W 1992 roku, w szwedzkiej hodowli Wildwood (hodowca Sylla Erikers)  przyszły na świat kocięta. Rodzicami kociaków byli niebieska cętkowana kotka S*Wildwood’s Humla (NFO a 24) oraz czarny pręgowany klasycznie kocur S*Amazonas Camilo (NFO n 22).

 

wildwoods_humla

camilo

S*Wildwood’s Humla  S*Amazonas Camilo

 

 Kociąt była piątka: niebieska Isa (NFO a), czarna Imset (NFO n), niebieska pręgowana klasycznie Isis (NFO a 22), czarny klasycznie pręgowany Iros (NFO n 22) oraz niebieski cętkowany Imer (NFO a 24).
Kocięta rosły, a kolory narodzonych chłopaków zaczęły się zmieniać. Powodując tym samym niemałe zamieszanie w norweskim świecie. Bo chłopcy wcale nie mieli zamiaru być czarni ani niebiescy!
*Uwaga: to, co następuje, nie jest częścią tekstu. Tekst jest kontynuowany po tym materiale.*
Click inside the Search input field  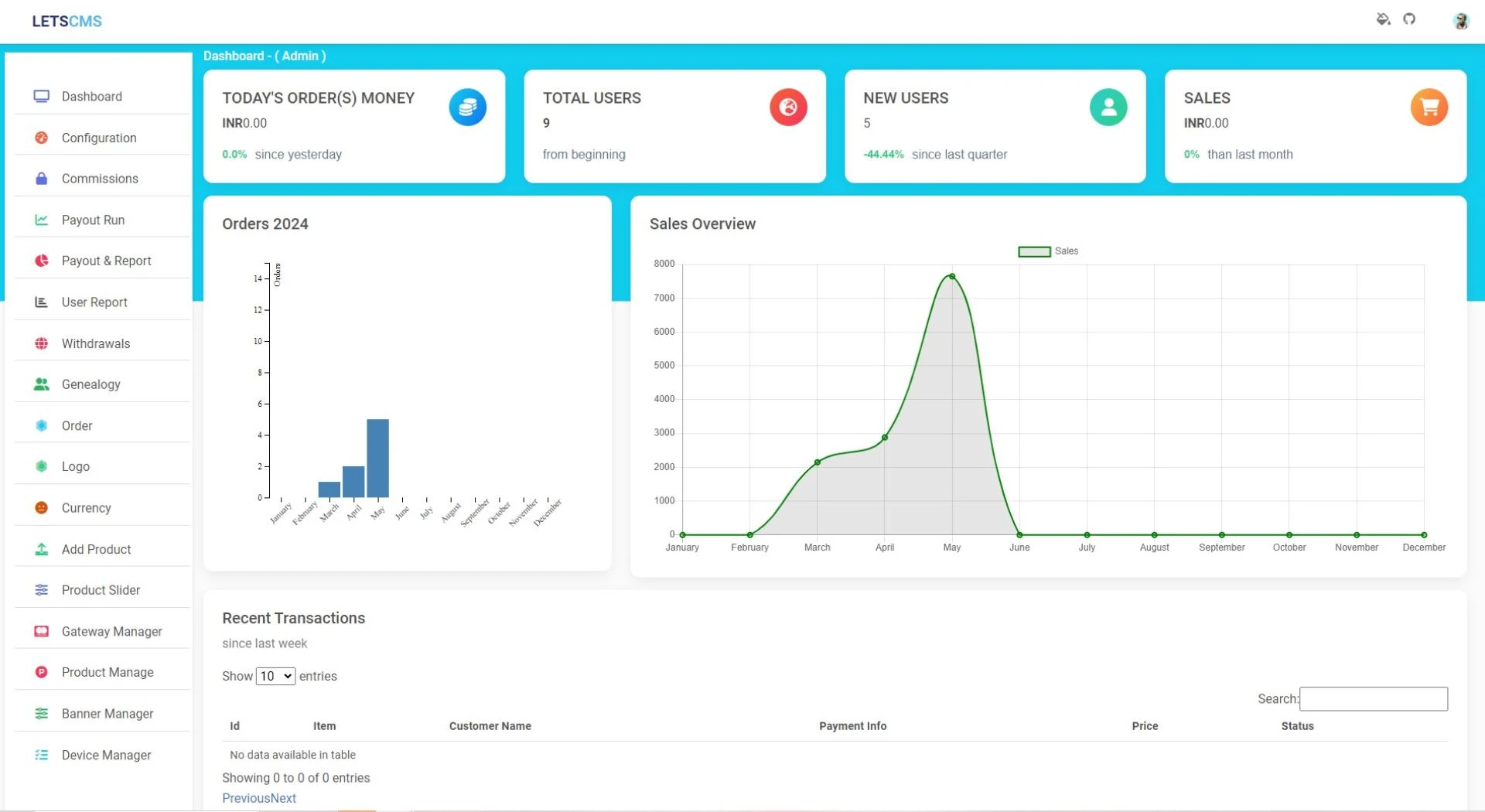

Byli jakby… szylkretowi! Po upływie zaledwie 4 miesięcy od ich urodzenia hodowczyni stwierdziła, że są bardziej złociści, a kolor futra obu chłopaków to nie są zwykłe rufizmy. Zdecydowała się więc na zmianę koloru Irosa na NFO ny 22 (czarny złoty klasycznie pręgowany).
los_primeros_x_color

Pierwsze na świecie bursztynowe (amber) koty norweskie leśne

Oczywiście cała ta historia wywołała mocny ferment w środowisku hodowców. Pojawiły się bardzo nieprzyjemne podejrzenia o fałszowanie rodowodów oraz krzyżowanie norwegów z kotami innych ras. Dlaczego? Ano dlatego, że po upływie roku kocury nie były ani czarne, ani niebieskie – ich futra były bardziej w czekoladowym i liliowym odcieniu, kolory kotów zostały więc w rodowodach zmienione na czekoladowy klasycznie pręgowany, czyli NFO b 22 (w przypadku Irosa) oraz liliowy cętkowany (NFO  c 24) – w przypadku Imera.
 wildwoods_iros_01

S*Wildwoods Iros

 A przecież takie kolory wcale nie były kolorami dopuszczalnymi u norwegów! No i w jaki sposób z niebieskiej matki oraz czarnego ojca mogłyby się urodzić kocięta w takich kolorach? Przeczyło to wszystkim dotychczas znanym zasadom dotyczącym dziedziczenia kociego eksterieru!
S*Wildwoods Imer

S*Wildwoods Imer

Jednak wszystkie zarzuty upadły, gdy kilka miesięcy później w Szwecji urodził się kolejny dziwny, czekoladowy kociak norweski. Do 1998 roku w hodowlach niemieckich i szwedzkich naliczono już 30 takich nietypowo umaszczonych kociąt, urodzonych w 21 miotach (pierwszymi kotami urodzonymi w niemieckich hodowlach były Bedellin av Takeskog oraz Beavis av Takeskog). A przecież niemożliwe było, żeby ci wszyscy hodowcy fałszowali rodowody i krzyżowali norwegi z kotami innych ras!
Bedellin av Takeskog

Bedellin av Takeskog

Zaczęto więc dokładnie studiować rodowody kotów, których kolor nastręczył tyle problemów. O dziwo – każdy z tych kotów miał w rodowodzie dwa koty: Niro’s Dunder i Klöfterhagens Babuschke (Klöfterhagens Babuschke w prostej linii zaś pochodziła od legendarnego Pan’s Trulsa – kota, którego wygląd stał się inspiracją do stworzenia standardu kota norweskiego leśnego).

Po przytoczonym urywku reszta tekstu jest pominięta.